Chapter 6 Threats, vulnerabilities & attacks. Flashcards
An attack by a nation state/government which is highly organized? what are they called and their goals?
State actors, advanced persistent threat. They have specific goals, propaganda, information seeking, secrets etc. Not really money.
Hacktivist primary reason
Activism, further a cause
Black vs white vs grey hat
Black - unauthorized hacker committing crime
White - authorized hacker, pen tester
grey semi authorized, good intentions but may cross a line like a hacktivist.

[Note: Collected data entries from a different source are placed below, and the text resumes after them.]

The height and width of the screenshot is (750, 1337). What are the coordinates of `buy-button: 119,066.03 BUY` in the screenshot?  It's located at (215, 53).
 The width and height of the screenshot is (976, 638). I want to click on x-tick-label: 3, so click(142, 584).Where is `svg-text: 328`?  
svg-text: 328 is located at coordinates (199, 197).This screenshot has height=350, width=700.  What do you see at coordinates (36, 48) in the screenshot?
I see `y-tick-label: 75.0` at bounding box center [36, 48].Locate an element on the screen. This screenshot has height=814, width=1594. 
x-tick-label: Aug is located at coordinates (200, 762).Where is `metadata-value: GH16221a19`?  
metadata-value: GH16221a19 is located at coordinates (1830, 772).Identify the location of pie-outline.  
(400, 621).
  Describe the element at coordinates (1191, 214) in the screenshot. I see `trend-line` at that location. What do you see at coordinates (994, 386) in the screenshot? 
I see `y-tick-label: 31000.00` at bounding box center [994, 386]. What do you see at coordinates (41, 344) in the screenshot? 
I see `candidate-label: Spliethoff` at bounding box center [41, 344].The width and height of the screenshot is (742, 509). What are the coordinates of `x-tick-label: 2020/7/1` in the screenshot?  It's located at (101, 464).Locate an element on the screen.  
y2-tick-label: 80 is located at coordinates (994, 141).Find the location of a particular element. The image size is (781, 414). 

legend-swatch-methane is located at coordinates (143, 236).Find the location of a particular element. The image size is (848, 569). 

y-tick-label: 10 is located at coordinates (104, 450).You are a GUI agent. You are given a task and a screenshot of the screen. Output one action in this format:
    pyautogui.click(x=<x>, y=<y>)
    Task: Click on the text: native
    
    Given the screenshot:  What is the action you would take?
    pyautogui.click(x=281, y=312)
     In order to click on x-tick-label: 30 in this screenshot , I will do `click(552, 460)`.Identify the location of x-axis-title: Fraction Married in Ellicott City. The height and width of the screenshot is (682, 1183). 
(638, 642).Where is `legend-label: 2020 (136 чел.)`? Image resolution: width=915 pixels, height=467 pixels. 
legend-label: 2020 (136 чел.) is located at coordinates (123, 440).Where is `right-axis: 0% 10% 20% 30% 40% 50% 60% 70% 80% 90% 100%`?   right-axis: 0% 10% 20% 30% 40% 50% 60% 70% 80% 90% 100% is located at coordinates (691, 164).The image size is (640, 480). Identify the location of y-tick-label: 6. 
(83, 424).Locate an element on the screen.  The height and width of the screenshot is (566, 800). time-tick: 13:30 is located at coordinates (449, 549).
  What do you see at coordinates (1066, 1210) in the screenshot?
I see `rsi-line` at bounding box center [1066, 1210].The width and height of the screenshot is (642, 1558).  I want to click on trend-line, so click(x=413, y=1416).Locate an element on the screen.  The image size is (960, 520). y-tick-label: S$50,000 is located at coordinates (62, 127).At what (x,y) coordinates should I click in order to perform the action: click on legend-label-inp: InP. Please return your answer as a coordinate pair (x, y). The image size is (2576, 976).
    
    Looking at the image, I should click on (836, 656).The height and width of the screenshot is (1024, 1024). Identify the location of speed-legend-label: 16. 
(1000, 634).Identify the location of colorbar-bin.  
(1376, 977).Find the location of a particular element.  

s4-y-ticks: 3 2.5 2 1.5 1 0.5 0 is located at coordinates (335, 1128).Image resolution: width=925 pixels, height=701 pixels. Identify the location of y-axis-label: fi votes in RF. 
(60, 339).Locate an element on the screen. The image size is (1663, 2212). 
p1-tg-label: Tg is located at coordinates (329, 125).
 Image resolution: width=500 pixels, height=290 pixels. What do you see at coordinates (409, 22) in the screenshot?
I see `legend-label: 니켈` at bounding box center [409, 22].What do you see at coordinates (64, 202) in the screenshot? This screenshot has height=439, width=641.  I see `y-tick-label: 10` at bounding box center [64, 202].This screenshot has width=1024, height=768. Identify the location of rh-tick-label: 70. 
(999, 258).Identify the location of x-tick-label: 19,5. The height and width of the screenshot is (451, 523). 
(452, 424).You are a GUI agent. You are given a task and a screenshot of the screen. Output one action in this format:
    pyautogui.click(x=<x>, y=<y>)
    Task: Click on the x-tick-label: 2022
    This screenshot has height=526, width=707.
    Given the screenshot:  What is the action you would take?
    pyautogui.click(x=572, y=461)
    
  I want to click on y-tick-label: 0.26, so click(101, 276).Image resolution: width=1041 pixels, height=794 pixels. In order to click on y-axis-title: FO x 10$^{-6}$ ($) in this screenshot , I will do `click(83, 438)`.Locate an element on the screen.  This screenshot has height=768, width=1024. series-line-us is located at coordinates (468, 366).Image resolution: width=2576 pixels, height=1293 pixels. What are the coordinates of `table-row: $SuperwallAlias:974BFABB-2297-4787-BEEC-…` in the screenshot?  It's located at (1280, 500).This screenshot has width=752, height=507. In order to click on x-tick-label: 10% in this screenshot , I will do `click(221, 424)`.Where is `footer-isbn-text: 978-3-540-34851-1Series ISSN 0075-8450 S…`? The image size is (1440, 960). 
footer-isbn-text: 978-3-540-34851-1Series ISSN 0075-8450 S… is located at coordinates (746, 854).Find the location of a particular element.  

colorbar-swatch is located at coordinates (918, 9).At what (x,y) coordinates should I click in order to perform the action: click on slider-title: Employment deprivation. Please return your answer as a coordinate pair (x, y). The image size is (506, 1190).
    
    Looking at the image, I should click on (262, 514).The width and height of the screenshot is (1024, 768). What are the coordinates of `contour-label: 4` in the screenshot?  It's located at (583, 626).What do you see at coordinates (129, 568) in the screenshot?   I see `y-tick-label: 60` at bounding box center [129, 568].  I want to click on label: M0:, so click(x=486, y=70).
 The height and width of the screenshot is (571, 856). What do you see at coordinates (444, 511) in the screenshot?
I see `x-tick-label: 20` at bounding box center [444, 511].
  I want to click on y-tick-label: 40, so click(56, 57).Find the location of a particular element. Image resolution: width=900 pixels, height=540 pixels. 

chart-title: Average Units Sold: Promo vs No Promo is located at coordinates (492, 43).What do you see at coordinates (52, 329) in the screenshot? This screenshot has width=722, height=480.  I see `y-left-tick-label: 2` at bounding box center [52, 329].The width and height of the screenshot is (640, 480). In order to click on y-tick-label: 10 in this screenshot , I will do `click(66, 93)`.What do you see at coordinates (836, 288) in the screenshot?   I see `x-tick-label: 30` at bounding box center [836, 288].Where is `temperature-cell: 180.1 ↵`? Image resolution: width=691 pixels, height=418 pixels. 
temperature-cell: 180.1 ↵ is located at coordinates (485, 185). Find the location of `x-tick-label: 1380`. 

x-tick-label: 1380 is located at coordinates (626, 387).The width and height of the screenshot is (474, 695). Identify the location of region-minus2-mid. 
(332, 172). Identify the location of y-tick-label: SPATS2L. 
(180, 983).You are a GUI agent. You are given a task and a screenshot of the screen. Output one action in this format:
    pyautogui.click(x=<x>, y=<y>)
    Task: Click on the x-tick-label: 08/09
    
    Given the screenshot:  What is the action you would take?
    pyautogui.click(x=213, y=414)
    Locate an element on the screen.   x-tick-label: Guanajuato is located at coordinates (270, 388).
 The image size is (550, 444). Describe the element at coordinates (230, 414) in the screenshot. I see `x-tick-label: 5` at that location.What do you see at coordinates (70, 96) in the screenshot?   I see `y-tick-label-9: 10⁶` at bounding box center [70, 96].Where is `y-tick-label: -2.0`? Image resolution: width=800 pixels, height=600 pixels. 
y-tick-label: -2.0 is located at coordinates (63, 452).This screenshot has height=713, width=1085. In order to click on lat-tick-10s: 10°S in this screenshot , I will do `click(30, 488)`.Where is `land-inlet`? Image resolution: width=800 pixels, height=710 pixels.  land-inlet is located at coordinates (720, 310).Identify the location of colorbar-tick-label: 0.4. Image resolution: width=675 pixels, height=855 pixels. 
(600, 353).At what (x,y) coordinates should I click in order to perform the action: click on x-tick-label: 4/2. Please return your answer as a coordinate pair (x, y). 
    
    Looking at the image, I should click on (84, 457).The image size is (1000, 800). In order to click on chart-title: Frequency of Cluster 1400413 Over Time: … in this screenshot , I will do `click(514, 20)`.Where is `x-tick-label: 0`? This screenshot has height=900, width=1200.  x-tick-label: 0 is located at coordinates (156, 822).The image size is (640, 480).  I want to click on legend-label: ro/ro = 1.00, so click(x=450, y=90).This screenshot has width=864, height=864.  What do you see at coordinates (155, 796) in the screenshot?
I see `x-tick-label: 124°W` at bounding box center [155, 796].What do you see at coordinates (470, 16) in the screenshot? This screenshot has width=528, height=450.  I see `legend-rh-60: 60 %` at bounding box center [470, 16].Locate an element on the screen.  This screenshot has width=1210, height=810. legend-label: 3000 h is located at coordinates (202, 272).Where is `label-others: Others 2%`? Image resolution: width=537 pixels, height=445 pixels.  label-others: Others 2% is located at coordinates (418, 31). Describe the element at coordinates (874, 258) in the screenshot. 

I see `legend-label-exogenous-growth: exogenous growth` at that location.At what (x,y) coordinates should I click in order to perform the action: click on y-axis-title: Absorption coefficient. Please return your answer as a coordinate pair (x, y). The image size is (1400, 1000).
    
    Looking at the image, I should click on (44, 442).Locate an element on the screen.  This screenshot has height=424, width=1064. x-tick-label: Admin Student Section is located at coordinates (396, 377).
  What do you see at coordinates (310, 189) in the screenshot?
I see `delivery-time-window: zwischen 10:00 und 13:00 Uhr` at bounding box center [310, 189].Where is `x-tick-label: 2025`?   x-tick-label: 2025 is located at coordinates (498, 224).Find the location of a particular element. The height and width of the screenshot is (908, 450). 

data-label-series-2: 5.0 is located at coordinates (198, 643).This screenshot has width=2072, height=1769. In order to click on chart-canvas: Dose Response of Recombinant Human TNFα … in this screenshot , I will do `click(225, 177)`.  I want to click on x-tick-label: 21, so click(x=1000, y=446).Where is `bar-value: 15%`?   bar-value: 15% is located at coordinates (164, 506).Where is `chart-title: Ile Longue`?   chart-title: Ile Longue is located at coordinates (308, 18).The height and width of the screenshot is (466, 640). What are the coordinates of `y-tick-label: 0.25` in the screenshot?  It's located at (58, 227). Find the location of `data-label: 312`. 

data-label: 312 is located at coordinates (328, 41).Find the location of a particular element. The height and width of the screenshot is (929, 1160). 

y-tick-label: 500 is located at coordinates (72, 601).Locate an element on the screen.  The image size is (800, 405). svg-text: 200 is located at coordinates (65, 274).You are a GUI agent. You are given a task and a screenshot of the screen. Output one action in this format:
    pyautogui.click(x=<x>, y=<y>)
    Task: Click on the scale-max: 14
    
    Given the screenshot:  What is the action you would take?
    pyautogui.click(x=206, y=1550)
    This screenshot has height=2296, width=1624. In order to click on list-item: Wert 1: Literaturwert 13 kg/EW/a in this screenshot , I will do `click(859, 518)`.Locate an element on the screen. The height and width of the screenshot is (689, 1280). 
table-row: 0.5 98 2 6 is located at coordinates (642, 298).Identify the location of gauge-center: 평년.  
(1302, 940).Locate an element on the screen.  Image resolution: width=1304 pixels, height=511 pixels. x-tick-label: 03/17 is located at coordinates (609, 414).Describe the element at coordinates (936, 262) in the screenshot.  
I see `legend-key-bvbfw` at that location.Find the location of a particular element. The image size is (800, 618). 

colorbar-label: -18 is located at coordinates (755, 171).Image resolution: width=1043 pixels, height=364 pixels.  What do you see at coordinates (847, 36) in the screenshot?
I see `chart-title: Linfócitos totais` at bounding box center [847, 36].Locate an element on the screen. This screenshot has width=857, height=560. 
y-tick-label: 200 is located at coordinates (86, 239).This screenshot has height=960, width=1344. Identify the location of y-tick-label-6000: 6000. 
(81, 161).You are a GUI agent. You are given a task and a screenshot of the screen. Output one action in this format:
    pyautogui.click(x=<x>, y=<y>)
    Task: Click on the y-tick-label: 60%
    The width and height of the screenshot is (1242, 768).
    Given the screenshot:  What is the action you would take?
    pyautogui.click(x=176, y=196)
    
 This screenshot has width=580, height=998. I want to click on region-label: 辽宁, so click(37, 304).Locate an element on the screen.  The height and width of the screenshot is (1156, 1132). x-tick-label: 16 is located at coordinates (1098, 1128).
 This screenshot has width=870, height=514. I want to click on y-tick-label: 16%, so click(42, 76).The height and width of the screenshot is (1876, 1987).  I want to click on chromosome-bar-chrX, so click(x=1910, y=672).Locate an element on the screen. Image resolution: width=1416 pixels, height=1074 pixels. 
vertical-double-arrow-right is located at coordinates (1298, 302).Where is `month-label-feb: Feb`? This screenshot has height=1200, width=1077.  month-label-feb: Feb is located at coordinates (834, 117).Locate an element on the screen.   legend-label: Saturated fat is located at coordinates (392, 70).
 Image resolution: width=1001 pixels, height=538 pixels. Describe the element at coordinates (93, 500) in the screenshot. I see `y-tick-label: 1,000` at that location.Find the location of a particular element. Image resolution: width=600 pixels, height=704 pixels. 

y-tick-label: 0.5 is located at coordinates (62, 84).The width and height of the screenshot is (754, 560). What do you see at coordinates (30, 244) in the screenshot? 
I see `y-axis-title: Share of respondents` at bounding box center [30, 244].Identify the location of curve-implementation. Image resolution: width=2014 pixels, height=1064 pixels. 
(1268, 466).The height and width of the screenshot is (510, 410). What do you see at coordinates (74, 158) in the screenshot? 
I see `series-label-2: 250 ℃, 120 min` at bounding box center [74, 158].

What is an insider threat?
someone who has access to internal resources which could lead to data exfiltration
Motivations of a competitor?
economic gain/competition/stealing propriety information
Unauthorized applications or actions within a company are called
Shadow IT
Define a virus
malicious code that attaches itself to an application, must be executed in order to run. Tries to replicate and attach to other files. At some point delivers its payload. May delete files, reboot, join botnet etc.
Define a worm
Travels through a network, doesn’t need an application or user interaction (like viruses do), resides in memory, consumes network bandwidth, self-replicating.
What is the hallmark of a logic bomb?
executes depending on a certain condition that is met.
Hall mark of a trojan and what is a RAT?
Appears to be something useful or enticing but is actually something else. Includes a malicious component, such as installing a backdoor. RAT is a remote access trojan, allows attackers to control from a remote location, or send keylogs to remote locations.
What about spyware? what does it do
it can monitor users information and behaviours, may include a keylogger and send this information, used for impersonation, advertising etc.
Hallmarks of a rootkit? how does it avoid detection?
Hides in the system, avoids detection, access to the root/kernal installs hooks into memory prevents antivirus software making calls to the OS, they hide their processes in RAM
A trojan that locks people out of their resources? why?
Ransomware, cryptomalware. To demand a ransom usually.
Define hallmarks PUP
potentially unwanted programs. may be legit, maybe not, some may be malware, spyware etc.
How might fileless viruses work?
running in memory, might work via memory code injections, script-based techniques such as powershell, registry manipulation, may be embedded in other files.